▶ **Description of the task**
Your answer must be the listing, given again word for word.

▶ **Material supplied**
Content starts

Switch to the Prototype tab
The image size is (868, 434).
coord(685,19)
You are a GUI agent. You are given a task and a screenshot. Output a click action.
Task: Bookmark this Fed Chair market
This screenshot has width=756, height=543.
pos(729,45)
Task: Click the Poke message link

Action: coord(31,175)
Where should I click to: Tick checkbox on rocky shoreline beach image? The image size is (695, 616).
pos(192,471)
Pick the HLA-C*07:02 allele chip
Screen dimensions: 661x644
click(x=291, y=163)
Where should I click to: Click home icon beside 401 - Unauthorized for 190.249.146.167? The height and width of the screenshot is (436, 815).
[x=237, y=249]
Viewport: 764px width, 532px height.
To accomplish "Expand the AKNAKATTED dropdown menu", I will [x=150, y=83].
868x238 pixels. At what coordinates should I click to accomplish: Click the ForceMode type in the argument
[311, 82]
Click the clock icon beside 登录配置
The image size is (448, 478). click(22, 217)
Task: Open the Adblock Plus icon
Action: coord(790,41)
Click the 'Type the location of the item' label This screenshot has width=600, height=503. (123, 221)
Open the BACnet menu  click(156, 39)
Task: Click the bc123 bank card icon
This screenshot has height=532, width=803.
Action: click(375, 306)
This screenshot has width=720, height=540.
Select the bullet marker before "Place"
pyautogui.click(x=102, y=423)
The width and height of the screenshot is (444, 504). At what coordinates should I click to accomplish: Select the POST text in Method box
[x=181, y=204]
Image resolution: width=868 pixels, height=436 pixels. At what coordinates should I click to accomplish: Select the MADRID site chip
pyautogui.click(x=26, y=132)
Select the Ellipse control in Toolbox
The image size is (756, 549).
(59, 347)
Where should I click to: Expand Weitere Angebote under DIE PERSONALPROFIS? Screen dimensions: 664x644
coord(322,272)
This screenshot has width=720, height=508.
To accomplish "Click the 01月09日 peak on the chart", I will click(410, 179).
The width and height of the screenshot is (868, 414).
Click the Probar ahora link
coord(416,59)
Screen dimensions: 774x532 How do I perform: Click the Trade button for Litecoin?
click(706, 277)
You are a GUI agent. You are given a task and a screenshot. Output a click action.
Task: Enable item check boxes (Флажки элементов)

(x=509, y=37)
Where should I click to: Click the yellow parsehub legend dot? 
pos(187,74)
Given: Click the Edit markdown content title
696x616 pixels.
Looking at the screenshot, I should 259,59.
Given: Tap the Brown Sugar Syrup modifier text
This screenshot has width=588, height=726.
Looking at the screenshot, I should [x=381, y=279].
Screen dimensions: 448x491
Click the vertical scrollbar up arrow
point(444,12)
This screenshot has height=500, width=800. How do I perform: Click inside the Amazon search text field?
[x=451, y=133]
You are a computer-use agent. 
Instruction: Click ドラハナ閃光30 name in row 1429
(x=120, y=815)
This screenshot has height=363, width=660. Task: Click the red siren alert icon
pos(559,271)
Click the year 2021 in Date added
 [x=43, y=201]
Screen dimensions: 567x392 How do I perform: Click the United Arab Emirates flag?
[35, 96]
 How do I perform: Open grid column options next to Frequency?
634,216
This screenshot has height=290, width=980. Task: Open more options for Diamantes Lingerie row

Content ends

▶ **Solution to the exercise**
Switch to the Prototype tab
The image size is (868, 434).
coord(685,19)
You are a GUI agent. You are given a task and a screenshot. Output a click action.
Task: Bookmark this Fed Chair market
This screenshot has width=756, height=543.
pos(729,45)
Task: Click the Poke message link

Action: coord(31,175)
Where should I click to: Tick checkbox on rocky shoreline beach image? The image size is (695, 616).
pos(192,471)
Pick the HLA-C*07:02 allele chip
Screen dimensions: 661x644
click(x=291, y=163)
Where should I click to: Click home icon beside 401 - Unauthorized for 190.249.146.167? The height and width of the screenshot is (436, 815).
[x=237, y=249]
Viewport: 764px width, 532px height.
To accomplish "Expand the AKNAKATTED dropdown menu", I will [x=150, y=83].
868x238 pixels. At what coordinates should I click to accomplish: Click the ForceMode type in the argument
[311, 82]
Click the clock icon beside 登录配置
The image size is (448, 478). click(22, 217)
Task: Open the Adblock Plus icon
Action: coord(790,41)
Click the 'Type the location of the item' label This screenshot has width=600, height=503. (123, 221)
Open the BACnet menu  click(156, 39)
Task: Click the bc123 bank card icon
This screenshot has height=532, width=803.
Action: click(375, 306)
This screenshot has width=720, height=540.
Select the bullet marker before "Place"
pyautogui.click(x=102, y=423)
The width and height of the screenshot is (444, 504). At what coordinates should I click to accomplish: Select the POST text in Method box
[x=181, y=204]
Image resolution: width=868 pixels, height=436 pixels. At what coordinates should I click to accomplish: Select the MADRID site chip
pyautogui.click(x=26, y=132)
Select the Ellipse control in Toolbox
The image size is (756, 549).
(59, 347)
Where should I click to: Expand Weitere Angebote under DIE PERSONALPROFIS? Screen dimensions: 664x644
coord(322,272)
This screenshot has width=720, height=508.
To accomplish "Click the 01月09日 peak on the chart", I will click(410, 179).
The width and height of the screenshot is (868, 414).
Click the Probar ahora link
coord(416,59)
Screen dimensions: 774x532 How do I perform: Click the Trade button for Litecoin?
click(706, 277)
You are a GUI agent. You are given a task and a screenshot. Output a click action.
Task: Enable item check boxes (Флажки элементов)

(x=509, y=37)
Where should I click to: Click the yellow parsehub legend dot? 
pos(187,74)
Given: Click the Edit markdown content title
696x616 pixels.
Looking at the screenshot, I should 259,59.
Given: Tap the Brown Sugar Syrup modifier text
This screenshot has width=588, height=726.
Looking at the screenshot, I should [x=381, y=279].
Screen dimensions: 448x491
Click the vertical scrollbar up arrow
point(444,12)
This screenshot has height=500, width=800. How do I perform: Click inside the Amazon search text field?
[x=451, y=133]
You are a computer-use agent. 
Instruction: Click ドラハナ閃光30 name in row 1429
(x=120, y=815)
This screenshot has height=363, width=660. Task: Click the red siren alert icon
pos(559,271)
Click the year 2021 in Date added
 [x=43, y=201]
Screen dimensions: 567x392 How do I perform: Click the United Arab Emirates flag?
[35, 96]
 How do I perform: Open grid column options next to Frequency?
634,216
This screenshot has height=290, width=980. Task: Open more options for Diamantes Lingerie row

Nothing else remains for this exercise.